Salı Günü AK Parti Meclis Grubu’nda Türkiye Başbakanı Recep Tayyip Erdoğan, “Kuzey Kıbrıs’ta daha doğrusu Kıbrıs’ın genelinde yeni bir sürece doğru gidiyoruz. Temennim odur ki; şu anda inşallah gelinen noktadan geri adım atılmaz ve böylece Kıbrıs sorununu da çözmüş oluruz diye inanıyorum. Bunun beklentisi içerisindeyiz” derken Türkiye’nin bu konuda duruşunu da açık bir şekilde dile getirdi.
Aslında Başbakan Erdoğan, Kıbrıs’ın genelinde yeni bir sürece doğru gidildiğini müjdeledi Türkiye’ye.
Günümüz Türkiye’si insanının geçmişin cuntacı dönemlerinin ahalisine kıyasla “Kıbrıs Türktür, Türk kalacaktır” tarzı içi boş ve konuya yabancı sloganlara karnı tok artık. Türkiye Cumhuriyeti vatandaşları Kıbrıs adasından yaşamakta olan Kıbrıslı Türkler ve Rumların ortak bir devlet çatısı altında ve eşit haklara sahip bir şekilde yaşamalarına yönelik hiç bir soruna sahip değiller.
Hatta çoğu kez “istismar edilen” Kıbrıs şehitlerimizin uğruna can verdikleri haklı kavganın ana hedefi de Kıbrıslı Türklerin barış ve huzur içinde yaşamaları değil miydi? İlk defa bu hedefe bu derece yakınız!
Türkiye Cumhuriyeti Dış İşleri Bakanı Ahmet Davutoğlu’nun kararlılıkla sürdürdüğü, AB eski Bakanı Egemen Bağış ve günümüz AB Bakanı Mevlüt Çavuşoğlu tarafından da aktif bir şekilde desteklenmiş ve de desteklenmekte olan “Kıbns’ta Adil Çözüm” stratejisi koşulların da elverişli hale gelmesi ile hedefe kilitlenmiş durumda.
Türkiye Cumhuriyeti Dışişleri Bakanlığı’ndan yapılan açıklamada, Türkiye’nin, liderlerin ortak açıklaması ve süreçte sağlanmış olan yakınlaşmalar çerçevesinde, iki tarafın siyasi eşitliği ve iki eşit kurucu devletin oluşturacağı yeni ortaklık temelinde Kıbrıs meselesine adil, kalıcı ve yaşayabilir bir çözüm bulunması hedefine en kısa zamanda ulaşılmasını arzu ettiği samimi bir şekilde dile getirildi.
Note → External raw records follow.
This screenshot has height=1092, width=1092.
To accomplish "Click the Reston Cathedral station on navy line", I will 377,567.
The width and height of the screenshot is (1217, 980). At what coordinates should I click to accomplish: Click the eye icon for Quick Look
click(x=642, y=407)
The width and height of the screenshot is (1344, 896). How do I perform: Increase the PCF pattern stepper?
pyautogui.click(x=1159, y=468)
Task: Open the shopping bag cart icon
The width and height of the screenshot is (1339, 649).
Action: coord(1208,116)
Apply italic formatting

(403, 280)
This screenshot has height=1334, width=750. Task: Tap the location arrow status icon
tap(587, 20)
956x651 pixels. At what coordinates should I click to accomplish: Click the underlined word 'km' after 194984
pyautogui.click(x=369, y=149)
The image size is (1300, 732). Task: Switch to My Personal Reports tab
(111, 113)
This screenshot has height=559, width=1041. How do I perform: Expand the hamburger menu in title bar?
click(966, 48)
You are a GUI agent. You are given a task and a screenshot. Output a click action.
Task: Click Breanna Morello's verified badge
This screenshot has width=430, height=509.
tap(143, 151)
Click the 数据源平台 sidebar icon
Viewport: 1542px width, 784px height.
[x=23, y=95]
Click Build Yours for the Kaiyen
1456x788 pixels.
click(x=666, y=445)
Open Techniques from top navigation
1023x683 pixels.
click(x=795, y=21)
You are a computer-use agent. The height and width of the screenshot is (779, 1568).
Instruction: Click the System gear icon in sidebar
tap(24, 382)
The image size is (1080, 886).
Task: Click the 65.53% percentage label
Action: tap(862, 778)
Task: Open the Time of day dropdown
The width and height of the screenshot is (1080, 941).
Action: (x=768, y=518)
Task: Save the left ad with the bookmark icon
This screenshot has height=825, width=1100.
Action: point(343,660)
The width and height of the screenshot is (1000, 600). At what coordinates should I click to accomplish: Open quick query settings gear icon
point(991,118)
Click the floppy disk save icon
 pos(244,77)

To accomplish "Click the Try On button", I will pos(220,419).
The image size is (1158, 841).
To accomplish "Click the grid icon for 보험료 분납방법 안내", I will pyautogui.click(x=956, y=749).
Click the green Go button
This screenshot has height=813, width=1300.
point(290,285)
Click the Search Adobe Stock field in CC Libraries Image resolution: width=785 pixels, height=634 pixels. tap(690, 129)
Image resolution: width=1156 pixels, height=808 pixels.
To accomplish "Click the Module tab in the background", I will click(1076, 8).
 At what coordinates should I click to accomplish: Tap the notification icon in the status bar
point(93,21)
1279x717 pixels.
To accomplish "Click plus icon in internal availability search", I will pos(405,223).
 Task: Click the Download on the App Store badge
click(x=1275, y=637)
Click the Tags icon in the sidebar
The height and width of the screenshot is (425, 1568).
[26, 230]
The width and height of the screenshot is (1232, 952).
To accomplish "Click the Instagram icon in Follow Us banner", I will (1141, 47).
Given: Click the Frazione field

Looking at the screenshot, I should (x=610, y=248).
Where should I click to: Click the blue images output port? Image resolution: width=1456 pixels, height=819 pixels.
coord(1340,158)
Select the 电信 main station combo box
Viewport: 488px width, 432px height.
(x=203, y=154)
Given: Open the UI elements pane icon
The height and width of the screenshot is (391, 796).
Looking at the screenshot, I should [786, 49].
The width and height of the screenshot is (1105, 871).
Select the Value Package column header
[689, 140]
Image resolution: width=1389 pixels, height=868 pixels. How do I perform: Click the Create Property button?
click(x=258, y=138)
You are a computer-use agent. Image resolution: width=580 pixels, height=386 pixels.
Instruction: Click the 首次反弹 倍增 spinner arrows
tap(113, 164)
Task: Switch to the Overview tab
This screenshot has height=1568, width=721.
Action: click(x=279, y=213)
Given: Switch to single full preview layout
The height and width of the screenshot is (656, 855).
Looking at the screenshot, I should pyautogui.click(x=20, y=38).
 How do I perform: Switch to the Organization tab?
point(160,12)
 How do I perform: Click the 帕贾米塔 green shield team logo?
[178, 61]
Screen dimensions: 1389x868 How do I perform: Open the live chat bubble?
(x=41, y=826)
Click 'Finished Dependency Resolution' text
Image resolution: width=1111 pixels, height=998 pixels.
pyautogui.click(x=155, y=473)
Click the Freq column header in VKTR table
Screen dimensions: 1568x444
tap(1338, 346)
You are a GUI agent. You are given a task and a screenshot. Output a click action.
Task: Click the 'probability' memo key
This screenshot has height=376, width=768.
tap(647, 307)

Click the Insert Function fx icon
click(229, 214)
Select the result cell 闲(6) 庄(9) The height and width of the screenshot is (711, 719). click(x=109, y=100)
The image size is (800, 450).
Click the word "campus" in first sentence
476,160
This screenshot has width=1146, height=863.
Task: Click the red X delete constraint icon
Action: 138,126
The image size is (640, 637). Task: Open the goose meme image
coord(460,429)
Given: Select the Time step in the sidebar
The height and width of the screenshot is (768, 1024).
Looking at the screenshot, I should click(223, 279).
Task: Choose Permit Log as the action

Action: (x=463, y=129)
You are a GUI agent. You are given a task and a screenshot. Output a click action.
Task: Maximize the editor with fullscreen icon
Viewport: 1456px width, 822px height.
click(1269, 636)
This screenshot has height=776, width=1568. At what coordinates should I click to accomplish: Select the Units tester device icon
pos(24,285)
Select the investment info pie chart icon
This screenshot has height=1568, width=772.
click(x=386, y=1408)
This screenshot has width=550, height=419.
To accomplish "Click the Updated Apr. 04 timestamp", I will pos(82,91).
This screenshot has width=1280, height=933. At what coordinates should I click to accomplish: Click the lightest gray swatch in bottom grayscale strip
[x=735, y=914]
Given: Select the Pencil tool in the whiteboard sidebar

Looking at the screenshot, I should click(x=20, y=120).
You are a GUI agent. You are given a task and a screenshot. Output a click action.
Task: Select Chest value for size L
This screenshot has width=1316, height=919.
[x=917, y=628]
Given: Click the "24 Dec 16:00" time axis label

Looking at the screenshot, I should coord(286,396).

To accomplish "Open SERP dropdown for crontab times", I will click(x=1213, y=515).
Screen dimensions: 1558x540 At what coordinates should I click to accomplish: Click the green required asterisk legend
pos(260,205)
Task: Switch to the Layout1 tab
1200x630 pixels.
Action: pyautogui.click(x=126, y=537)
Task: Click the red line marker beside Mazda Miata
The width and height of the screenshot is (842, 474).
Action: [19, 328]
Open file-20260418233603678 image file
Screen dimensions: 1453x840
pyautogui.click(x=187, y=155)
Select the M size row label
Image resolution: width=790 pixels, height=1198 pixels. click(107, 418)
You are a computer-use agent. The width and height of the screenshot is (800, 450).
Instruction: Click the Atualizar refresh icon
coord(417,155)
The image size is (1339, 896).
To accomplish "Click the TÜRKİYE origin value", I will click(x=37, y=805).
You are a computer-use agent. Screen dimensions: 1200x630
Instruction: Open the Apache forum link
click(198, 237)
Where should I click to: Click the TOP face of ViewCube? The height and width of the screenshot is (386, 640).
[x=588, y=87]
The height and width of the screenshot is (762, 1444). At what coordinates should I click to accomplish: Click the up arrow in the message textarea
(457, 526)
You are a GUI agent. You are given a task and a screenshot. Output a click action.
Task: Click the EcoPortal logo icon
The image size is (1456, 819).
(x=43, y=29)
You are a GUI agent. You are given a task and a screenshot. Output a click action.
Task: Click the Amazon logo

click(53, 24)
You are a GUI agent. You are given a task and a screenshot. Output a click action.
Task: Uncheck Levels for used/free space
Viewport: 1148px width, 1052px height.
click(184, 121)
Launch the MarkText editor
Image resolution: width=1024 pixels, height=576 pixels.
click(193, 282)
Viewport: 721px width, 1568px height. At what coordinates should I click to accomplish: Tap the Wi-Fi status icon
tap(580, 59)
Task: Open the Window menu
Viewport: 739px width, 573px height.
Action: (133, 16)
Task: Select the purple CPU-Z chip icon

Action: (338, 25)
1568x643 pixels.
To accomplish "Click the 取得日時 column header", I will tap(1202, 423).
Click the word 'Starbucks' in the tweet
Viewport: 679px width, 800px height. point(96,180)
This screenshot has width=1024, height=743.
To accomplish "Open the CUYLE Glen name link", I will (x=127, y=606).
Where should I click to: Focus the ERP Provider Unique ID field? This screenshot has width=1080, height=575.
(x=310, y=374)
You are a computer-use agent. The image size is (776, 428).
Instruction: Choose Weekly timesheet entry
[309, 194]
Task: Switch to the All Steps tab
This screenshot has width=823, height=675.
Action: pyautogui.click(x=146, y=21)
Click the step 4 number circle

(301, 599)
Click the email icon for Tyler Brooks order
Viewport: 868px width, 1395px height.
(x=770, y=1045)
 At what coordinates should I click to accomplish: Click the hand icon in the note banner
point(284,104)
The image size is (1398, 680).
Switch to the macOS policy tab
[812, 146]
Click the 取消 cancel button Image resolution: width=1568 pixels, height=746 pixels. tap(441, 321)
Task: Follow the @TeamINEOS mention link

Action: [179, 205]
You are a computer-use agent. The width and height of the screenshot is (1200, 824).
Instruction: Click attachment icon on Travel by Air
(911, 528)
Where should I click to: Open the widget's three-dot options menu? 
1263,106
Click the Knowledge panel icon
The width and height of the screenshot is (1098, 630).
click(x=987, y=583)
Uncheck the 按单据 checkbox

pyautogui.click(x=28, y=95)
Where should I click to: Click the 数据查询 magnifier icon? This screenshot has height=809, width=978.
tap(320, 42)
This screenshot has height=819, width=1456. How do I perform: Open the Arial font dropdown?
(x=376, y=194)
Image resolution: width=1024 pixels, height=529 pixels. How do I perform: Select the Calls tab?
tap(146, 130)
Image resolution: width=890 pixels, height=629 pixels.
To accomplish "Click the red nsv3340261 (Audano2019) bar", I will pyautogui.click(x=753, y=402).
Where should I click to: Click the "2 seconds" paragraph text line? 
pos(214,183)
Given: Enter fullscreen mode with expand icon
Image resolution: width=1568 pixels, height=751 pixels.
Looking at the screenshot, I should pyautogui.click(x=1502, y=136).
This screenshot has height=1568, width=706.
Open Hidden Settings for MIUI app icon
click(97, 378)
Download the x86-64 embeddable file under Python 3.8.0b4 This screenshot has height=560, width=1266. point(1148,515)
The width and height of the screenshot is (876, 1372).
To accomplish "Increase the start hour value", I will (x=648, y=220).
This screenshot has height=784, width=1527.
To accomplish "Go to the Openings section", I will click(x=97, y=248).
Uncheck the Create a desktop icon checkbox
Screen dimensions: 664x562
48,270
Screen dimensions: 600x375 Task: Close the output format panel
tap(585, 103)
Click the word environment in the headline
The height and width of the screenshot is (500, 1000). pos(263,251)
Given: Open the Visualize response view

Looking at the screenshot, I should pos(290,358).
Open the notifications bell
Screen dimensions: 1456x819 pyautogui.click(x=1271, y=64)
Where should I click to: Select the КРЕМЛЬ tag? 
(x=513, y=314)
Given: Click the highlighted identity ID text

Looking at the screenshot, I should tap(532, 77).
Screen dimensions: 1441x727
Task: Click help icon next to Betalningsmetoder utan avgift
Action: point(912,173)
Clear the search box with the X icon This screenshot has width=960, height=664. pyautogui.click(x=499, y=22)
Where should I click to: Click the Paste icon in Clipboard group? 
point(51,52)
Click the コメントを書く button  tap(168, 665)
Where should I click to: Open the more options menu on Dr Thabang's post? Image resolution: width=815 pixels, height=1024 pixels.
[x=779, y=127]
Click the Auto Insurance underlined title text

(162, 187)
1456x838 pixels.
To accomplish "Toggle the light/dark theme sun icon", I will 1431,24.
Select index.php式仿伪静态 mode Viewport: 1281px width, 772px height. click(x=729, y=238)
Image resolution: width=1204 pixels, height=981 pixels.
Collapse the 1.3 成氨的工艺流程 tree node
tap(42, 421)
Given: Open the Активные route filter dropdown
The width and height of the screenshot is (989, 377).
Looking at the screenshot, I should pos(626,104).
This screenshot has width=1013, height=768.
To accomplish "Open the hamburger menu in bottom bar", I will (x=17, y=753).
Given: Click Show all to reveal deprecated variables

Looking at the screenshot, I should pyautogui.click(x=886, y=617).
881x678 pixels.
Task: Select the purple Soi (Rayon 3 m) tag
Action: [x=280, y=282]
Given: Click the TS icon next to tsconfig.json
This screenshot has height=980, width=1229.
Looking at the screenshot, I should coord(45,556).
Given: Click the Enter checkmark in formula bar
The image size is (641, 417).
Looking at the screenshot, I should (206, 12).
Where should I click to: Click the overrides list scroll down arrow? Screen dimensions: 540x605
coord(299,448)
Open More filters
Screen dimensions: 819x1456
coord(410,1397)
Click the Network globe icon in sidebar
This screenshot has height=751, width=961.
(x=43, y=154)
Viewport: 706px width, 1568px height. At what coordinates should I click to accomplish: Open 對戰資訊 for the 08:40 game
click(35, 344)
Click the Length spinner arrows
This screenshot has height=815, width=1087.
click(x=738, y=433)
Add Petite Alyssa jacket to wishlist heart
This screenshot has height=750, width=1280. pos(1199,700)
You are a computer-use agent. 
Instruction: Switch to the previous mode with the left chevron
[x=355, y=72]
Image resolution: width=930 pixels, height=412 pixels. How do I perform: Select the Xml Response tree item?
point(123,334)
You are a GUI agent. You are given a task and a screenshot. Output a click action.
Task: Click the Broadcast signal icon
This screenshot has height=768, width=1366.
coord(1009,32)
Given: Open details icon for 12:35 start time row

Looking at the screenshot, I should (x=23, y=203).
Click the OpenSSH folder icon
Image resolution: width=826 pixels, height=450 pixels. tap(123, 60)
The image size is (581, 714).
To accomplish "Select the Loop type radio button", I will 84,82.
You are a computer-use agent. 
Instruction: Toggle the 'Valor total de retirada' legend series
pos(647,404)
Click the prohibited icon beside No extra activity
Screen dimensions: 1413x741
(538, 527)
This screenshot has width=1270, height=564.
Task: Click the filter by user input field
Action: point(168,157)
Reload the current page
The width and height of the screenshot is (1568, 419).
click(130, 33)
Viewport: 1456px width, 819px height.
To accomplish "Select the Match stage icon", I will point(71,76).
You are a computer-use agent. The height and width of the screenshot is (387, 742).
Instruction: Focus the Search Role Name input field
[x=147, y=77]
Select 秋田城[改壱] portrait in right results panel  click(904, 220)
Açıklamada, “Türkiye, adanın ortak sahibi olan iki halkın kurucu iradesiyle uzlaşmaya ve eşit statüye dayalı yeni bir ortaklık oluşturulmasını arzu etmekte olup, BM Genel Sekreteri’nin bu yöndeki çabalarına verdiği kararlı ve yapıcı desteği sürdürecektir. …Türkiye, her zaman olduğu gibi bu müzakere sürecinde de KKTC ile yakın işbirliği içerisinde bulunacak, bütün kurumlarıyla gereken desteği sağlayacak ve sürecin başarıyla sonuçlandırılması için üzerine düşenleri yerine getirmekte bir adım önde olmaya devam edecektir.” denilirken Türkiye’nin kararlılığı da sergilenmekte.
Dünya kamuoyuna belki daha da iyi anlatmamız gereken ve bugüne kadar başarılı bir şekilde anlatamamış olduğumuz gerçek: “2002 yılından beri Türkiye’nin Kıbrıs’ta çözüm çabalarının en samimi tarafı olduğu” gerçeği!
Türkiye son dönemde çok usta bir diplomasi trafiği ile bugün yaşadıklarımızın gerçekleşmesinde önemli rol oynadı.
Türkiye dünyayı ama özellikle AB’yi ve Kıbrıs’ın bulunduğu coğrafyayı iyi okudu. Stratejisini buna göre tekrar, tekrar ayardan geçirdi.
“Enerji” konusunun artık politikanın en önemli alanlarından biri haline geldiği yeni dünyada özellikle Kıbrıs adası çevresinde bulunan yeraltı kaynakları ve buna acilen ihtiyaç duyan süper güçler için Kıbrıs adasının istikrarının, bugüne kadar var olan “istikrarsızlıktan” daha önemli hale geldiği gerçeği ortada.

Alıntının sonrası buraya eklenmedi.